Background: Aedes aegypti mosquitoes are the primary vectors of yellow fever, dengue, chikungunya and Zika virus. Control programs primarily rely on insecticide application, which encounter challenges related to efficacy and resistance evolution. Alternative strategies, such as the sterile insect technique, highly depend on efficient mass-rearing of healthy insects prior to mass release. Based on effects seen in other mosquito species, we tested the hypothesis that acetic acid bacteria of the Asaia genus are mutualists for developing Ae. aegypti larvae. We tested for beneficial interactions across three Asaia species and whether Asaia inoculation benefited both axenic and conventionally reared larvae. To better understand the underlying mechanisms, we characterized the larval microbiome using culture-based methods and 16S rRNA gene amplicon sequencing.
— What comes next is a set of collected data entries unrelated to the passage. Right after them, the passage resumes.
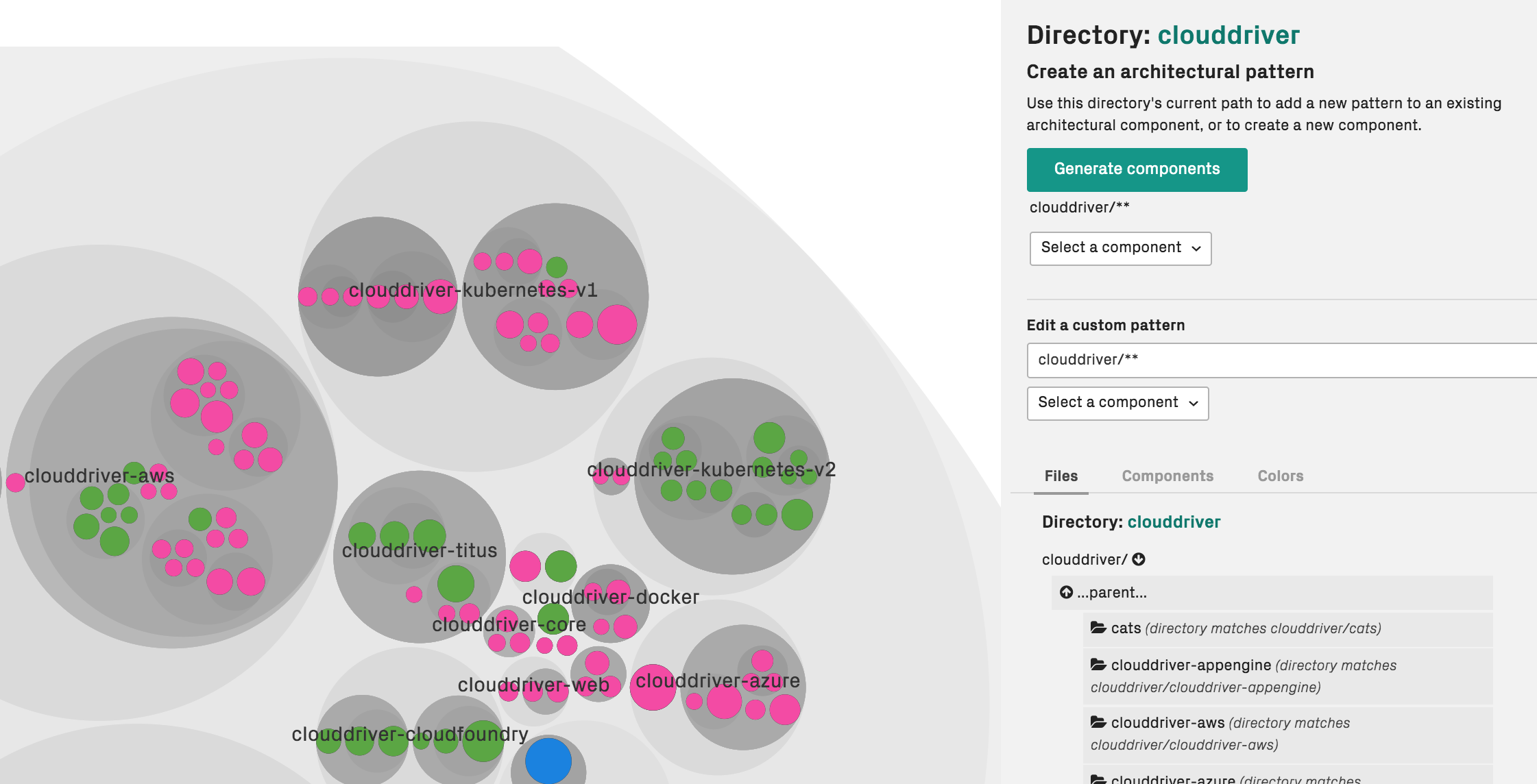Select the Files tab
This screenshot has height=784, width=1537.
[1061, 476]
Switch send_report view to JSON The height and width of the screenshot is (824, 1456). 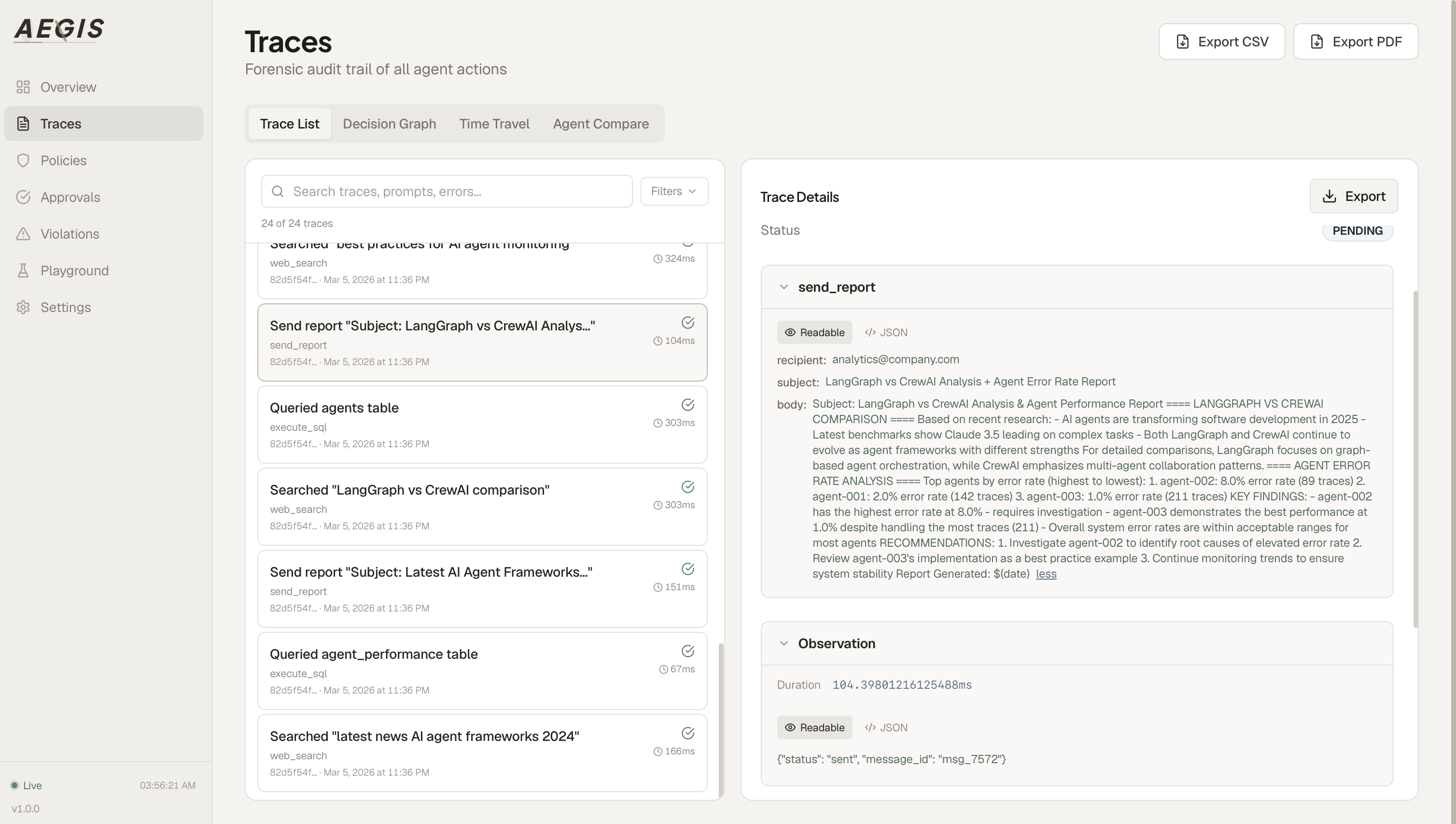pyautogui.click(x=885, y=332)
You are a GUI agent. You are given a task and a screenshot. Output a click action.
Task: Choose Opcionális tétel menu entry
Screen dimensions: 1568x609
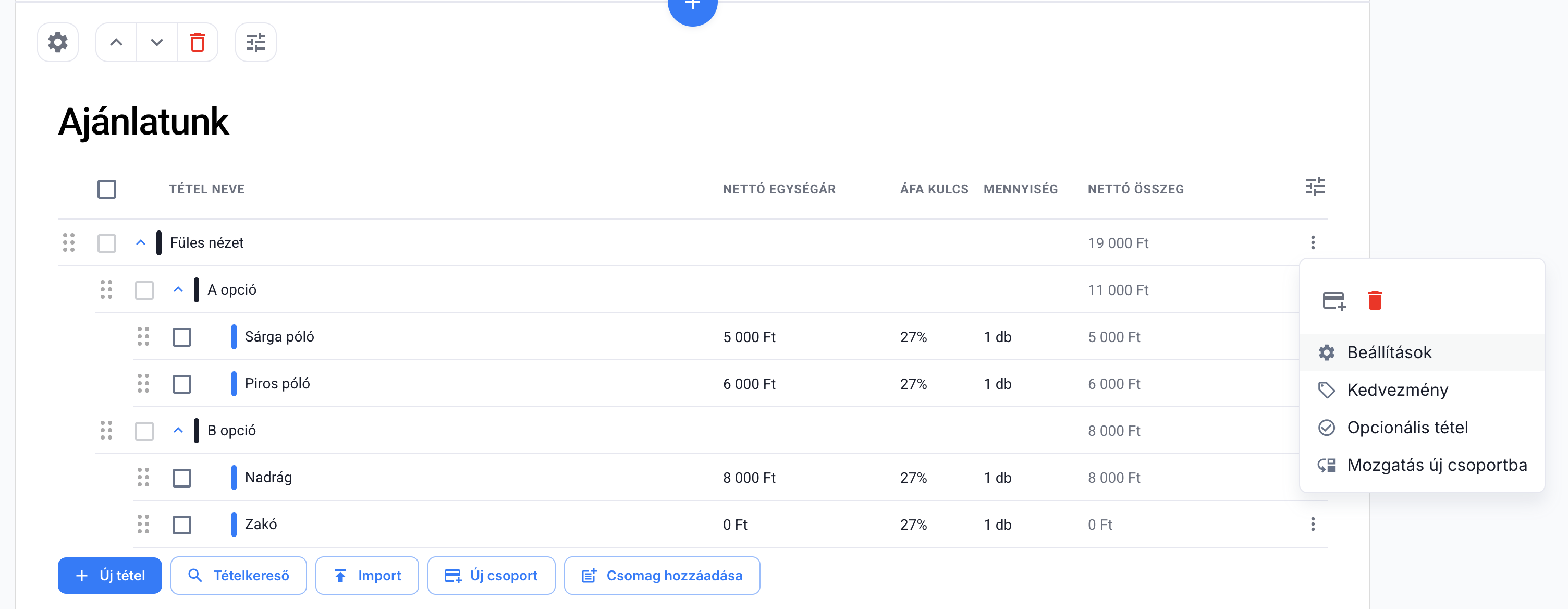click(1407, 428)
Results: Even though Asaia bacteria were transient members of the gut community in conventionally reared insects, two Asaia species accelerated larval development relative to controls. Despite their transient nature, the two mutualist Asaia species had lasting impacts on the larval microbiome, mostly by altering the relative abundance of the most dominant bacteria genera Klebsiella and Pseudomonas and other minor components. Axenic larvae that were inoculated with Asaia were dominated by this group, but always exhibited slower development than conventionally reared insects. Conclusions: These results reveal Asaia as a poor mutualist for Ae. aegypti, with its positive effect on the host mediated by interactions with other bacteria. A practical application of Asaia for improving mass-rearing efficiency results from the acceleration of development time to pupation by a day.